Em meados de 2020, ao desativar um lixão de mais de 25 anos,com o apoio do ambientalista local e mídia Glauber Machado,  no início da pandemia entre maio e agosto ( 04 meses precisamente) num bairro do subúrbio de Salvador, Ilha Amarela, nos deparamos com muitos “descartes” de animais, em estado crítico de saúde, esses animais eram resgatados pela Cooperativa local, cães e gatos, a Cooperes, em que o Sr Elias– responsável pela cooperativa,  comentou que é todo o dia, caixas e caixas de filhotes que jogam ali próximo. E os filhotes de gatos que uma liderança local, Sandro do lote, levou para o Rancho Vitória, que um rapaz cuida da forma que pode desses animais descartados. Resumindo, é tudo meio improvisado na região do Subúrbio.

Então, para não ficarmos assim, iniciamos com o Sr C. (preservando seu nome) da Região do Lobato, uma ação, de acolhimento e adoção dos animais descartados naquela região, ao qual nos comprometemos em doar rações e medicações dentro de nossas possibilidades e com recursos próprios até então, e buscar adoções, e ele foi fazendo várias conexões com pessoas dali, em que a média de animais acolhidos chega em torno de 20 até 70 por família. Não vence o programa de castração e a burocracia em se cadastrar e assumir todo o problema do pós-operatório. Dessa forma conseguimos com a logística correta e atuando in loco, algumas adoções responsáveis. Contudo, ainda é muito irrisório. E no subúrbio de Salvador, o  índice de abandono animal é imensurável. São centenas de animais, dentre gatos e cachorros.

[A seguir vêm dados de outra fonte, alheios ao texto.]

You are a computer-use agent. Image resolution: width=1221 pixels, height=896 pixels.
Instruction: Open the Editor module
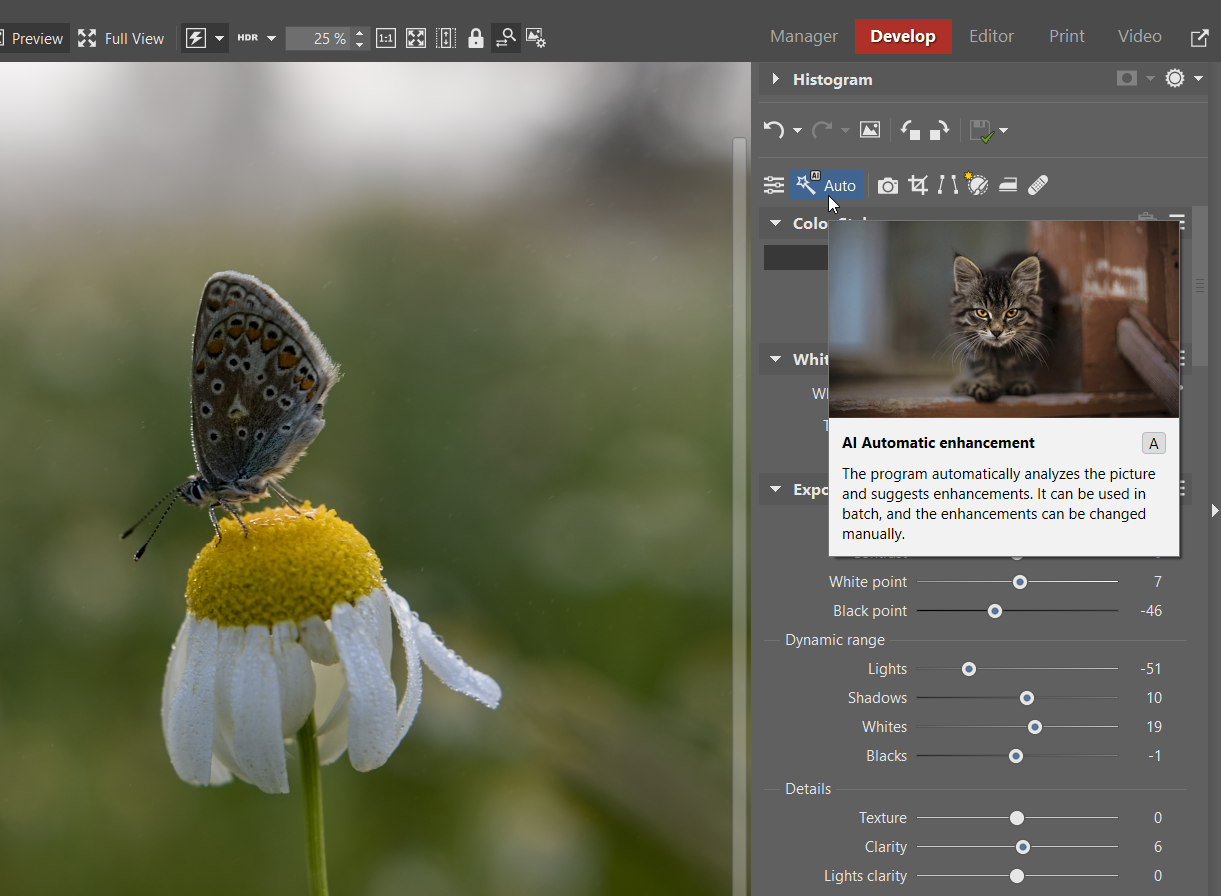click(991, 36)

Outro animal que sofre abandono de cuidados são os eqüinos, utilizados para cargas ilícitas e com requintes de crueldade. E ainda para complicar na Região da Mata, animais silvestres sofrendo caça irregular e venda clandestinas das espécies em extinção.

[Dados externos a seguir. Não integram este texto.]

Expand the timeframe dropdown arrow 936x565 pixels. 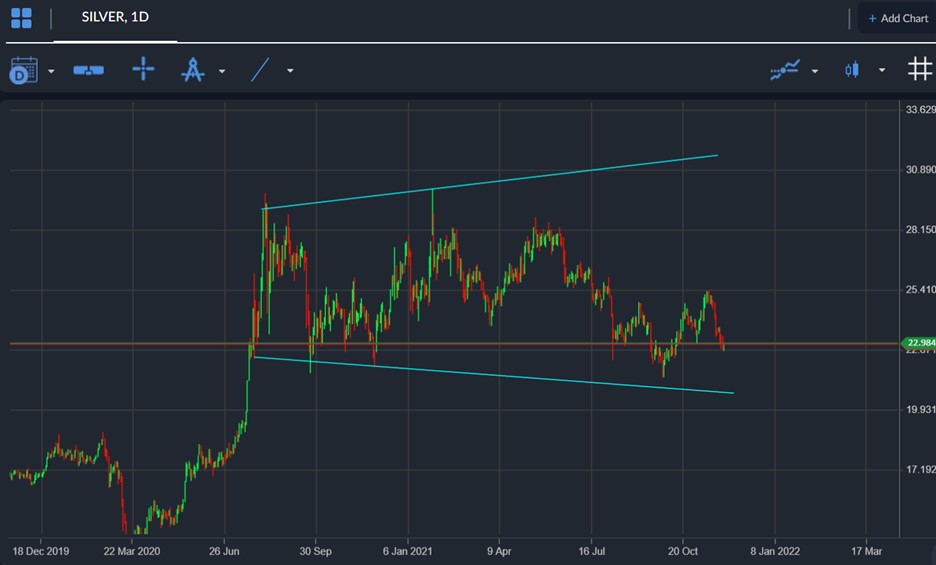[x=51, y=71]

Durante a desativação do lixão, de maio de 2020 a agosto de 2020,  encontramos uma espécie de girassol agreste, muito lindo, o que nos inspirou em denominar o conjunto de ações que estávamos promovendo, desde a gestão de resíduos sólidos, como o resgate animal, em INICIATIVA POPULAR TRILHAS DAS FLORES. Segue no instagram e um canal de adoção exclusivo dos animais do subúrbio, o adota_pet, também no instagram. Nisso, encaminhamos o projeto diálogos 2021,  a inscrição  no IcmBio, como voluntários em eixos de diálogos, e que o eixo da Causa animal,  resultou na Comissão da Causa animal – Diálogos 2021, grupo que atua anonimamente, contribuindo no socorro, resgate e ajuda para as situações mais emergenciais. Com a pandemia, a situação de abandono e maus-tratos ampliou em todo o País, em Salvador, não foi diferente os relatos são diários, nas redes sociais e jornais televisivos.

Devido ao contexto, iniciamos uma petição online, já tem dois meses, solicitando o envolvimento da entidade pública nesse processo de acolhimento e bem-estar animal. Segue colhendo assinaturas, abaixo, disponibilizamos o link de acesso, pelo change.org.

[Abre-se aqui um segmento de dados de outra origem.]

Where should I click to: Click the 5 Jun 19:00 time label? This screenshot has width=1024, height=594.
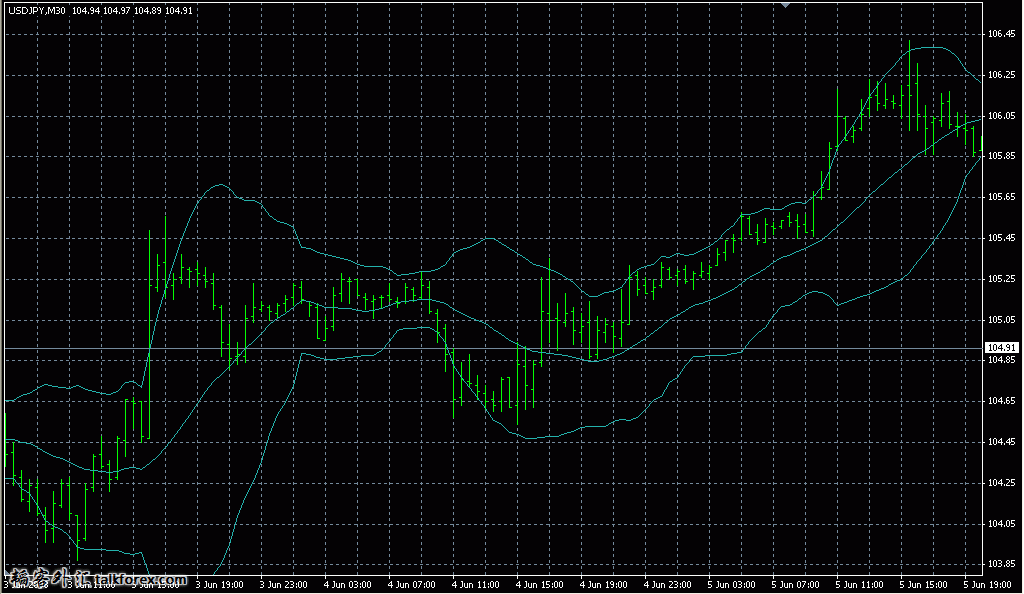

Após lançarmos a petição, imediatamente,  organizamos nossa primeira reunião remota, via Google meet, em que evidenciamos um pré-projeto de Criação de Centro de Acolhimento e Bem-estar animal, através de um indicativo de criação, já protocolado na câmara Municipal de Salvador, pelo vereador André Fraga (PV),   priorizando a necessidade emergencial, com base em modelos de municípios, como por exemplo o de Serrinha/Ba. 
Também foi protocolado, na Câmara Municipal, um projeto que visa atenuar um problema com os moradores de rua, o vereador Kiki Bispo, é o autor, e sensibilizado por essa situação específica desses tutores de animais, que não podem levar seus animais para os locais em que pernoitam, pois não aceitam animais. Esse projeto visa a construção nesses locais, canis para que os moradores de rua pernoitem com seus amigos inseparáveis. 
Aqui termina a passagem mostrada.